Troubleshooting Empty String Comparison Issues

While testing an SSIS package today, I discovered that I was missing some rows I expected to build. Digging in revealed that the missing rows had a column in the key that looked like an empty string to me, but that didn’t seem to be comparing correctly. SQL Server is usually pretty good about this, so I had a mystery to solve!

The first thing to realize about SQL Server is that an empty string and a string composed of all spaces are considered to be equivalent. That is, the following code will return Yes:

1
2
3
4
5
SELECT CASE
       WHEN '' = '    '
       THEN 'Yes'
       ELSE 'No'
       END as Are_empty_strings_equivalent_to_spaces

Note that the empty string ‘’ and a string with a NULL value are not the same thing!
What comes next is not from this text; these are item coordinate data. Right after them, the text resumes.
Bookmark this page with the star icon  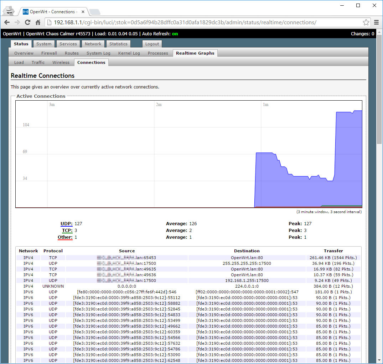pyautogui.click(x=366, y=22)
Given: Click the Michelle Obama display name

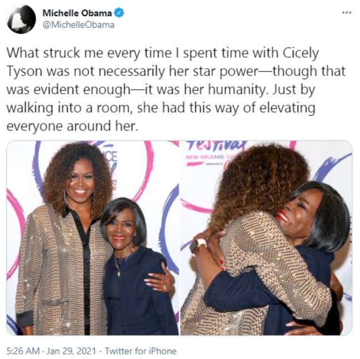Looking at the screenshot, I should tap(77, 13).
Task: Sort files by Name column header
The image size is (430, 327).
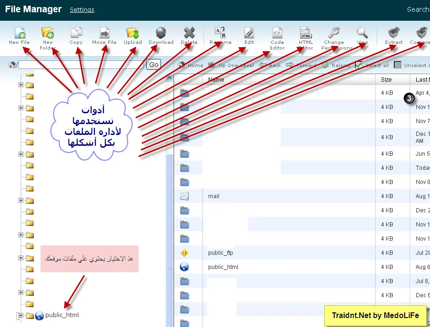Action: pos(216,80)
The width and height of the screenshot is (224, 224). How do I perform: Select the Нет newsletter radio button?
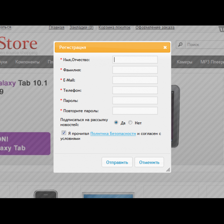[130, 122]
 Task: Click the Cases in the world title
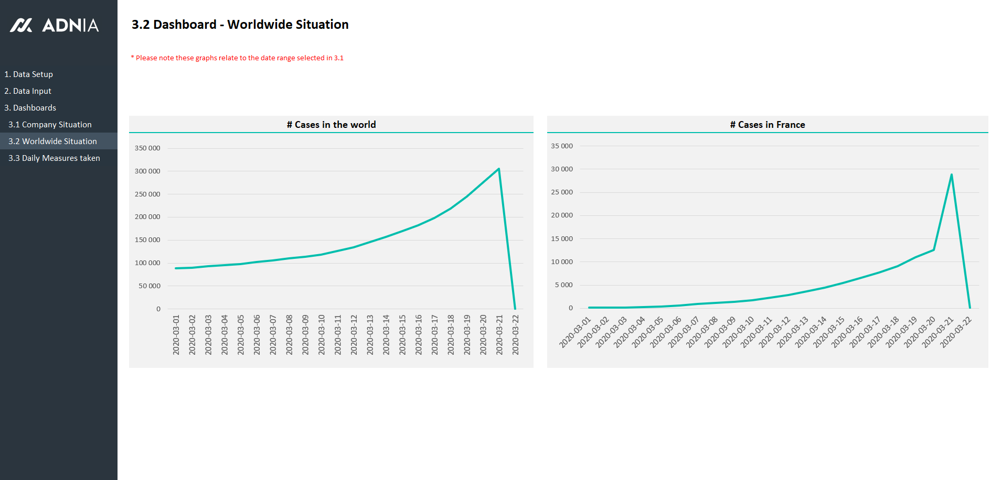(x=331, y=125)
An empty string is just a string with a length of zero. So, if I compare what appears to be two CHAR(22) fields that are composed of spaces for equality, I should get a value of TRUE returned. The fact that I wasn’t seeing this was an indicator that something weirder was going on.

The first tool I pulled out of the box was the trusty pair of LTRIM() and RTRIM(). LTRIM() removes leading spaces from the passed string, and RTRIM() removes trailing spaces. I really didn’t expect this to work, but gave it a try anyway because I tend to stumble upon weird stuff like this from time to time where SQL Server doesn’t behave as I expect. That’s not to say that it behaves incorrectly – I’ll believe my understanding is at fault first! Anyway, I did check my strings for their LEN() attributes when wrapped in LTRIM() and RTRIM(), and discovered that one version of the string showed length 0 (the empty string), and the other showed length 20! Curiouser and curiouser.

My next stop on this train was to make use of the ASCII function to examine what was actually in those strings. This function tells you the ASCII code of the first character in the string you pass it. When combined with SUBSTRING, you can examine any character in your string to see what it is. I was looking for ASCII codes of 32 (space), but to my surprise the source column had 0 (NUL) in 20 of the 22 characters! As it turns out, at some point in the past, our DB2 source-side system put those NUL terminators into the first 20 bytes of that column, and our previous ETL solution maintained the NUL bytes into the data warehouse source layer. However, SSIS quite helpfully substituted space characters for the NUL characters, meaning that when the time came to join back to the original table, the comparison failed and we lost rows.

In our case, this is old data so we’re just going to plug it. However, I could have stuck a REPLACE(colname,CHAR(0),CHAR(32)) in the staging query and solved the problem as well. If you run into a similar problem, that may be the solution you want, though you may be dealing with different characters. Hope it helps!